We fine tuned the language she felt confident using when approaching and talking to her clients about building her business through referrals. She then practiced her approach until it felt natural for her.
The day finally came for Jan to use the new skills she’s developed. She felt prepared, actually a bit excited, although naturally nervous to use her new approach when speaking with a client, should the opportunity arise.
During her third appointment of the day, it did. Like a graceful dancer, Jan elegantly asked a few questions that evoked permission from her client to have that conversation with her.
The conversation went wonderfully well. Her client was happy, even eager to help Jan. Before her customer left the office, Jan already considered this a success. Just the mere fact of asking for referrals, something she’s feared for years was an incredible achievement for her. Regardless of the outcome today, Jan knew this would make a huge difference in her practice.

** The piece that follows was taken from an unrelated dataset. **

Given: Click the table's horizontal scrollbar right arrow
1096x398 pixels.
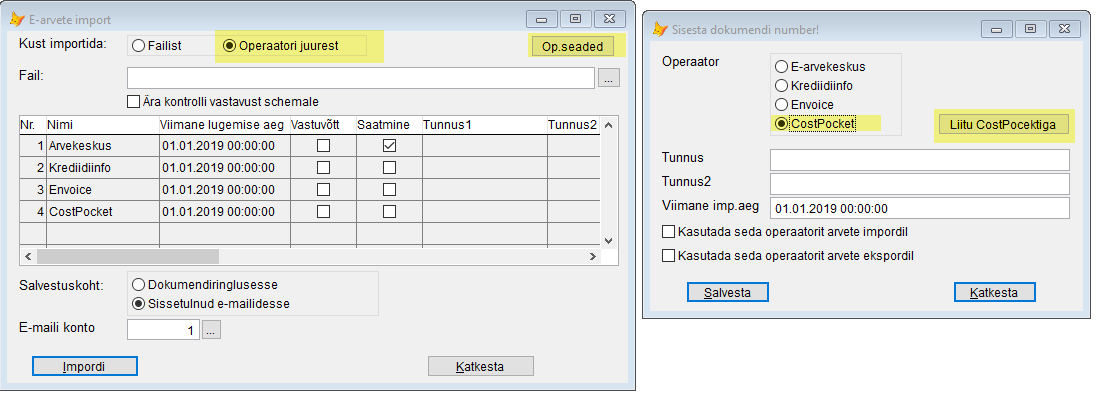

As Jan’s client was leaving her office she turned to Jan and said, “Jan, you know, I was a bit surprised to hear that you were looking for more business and of course, I am happy to help you any way I can. As I’ve always told you, I know lots of people who would love to work with you.
I was just surprised that you even needed referrals, as I thought your practice was entirely full! If only I’d known, I would have sent you all the people I’ve been sending the other person I know who does what you do.”
What dangerous assumptions are your customers making about your business? How much business has Jan lost over the years simply because she didn’t ask a few simple questions? Stop leaving free business on the table that your competition it taking from you.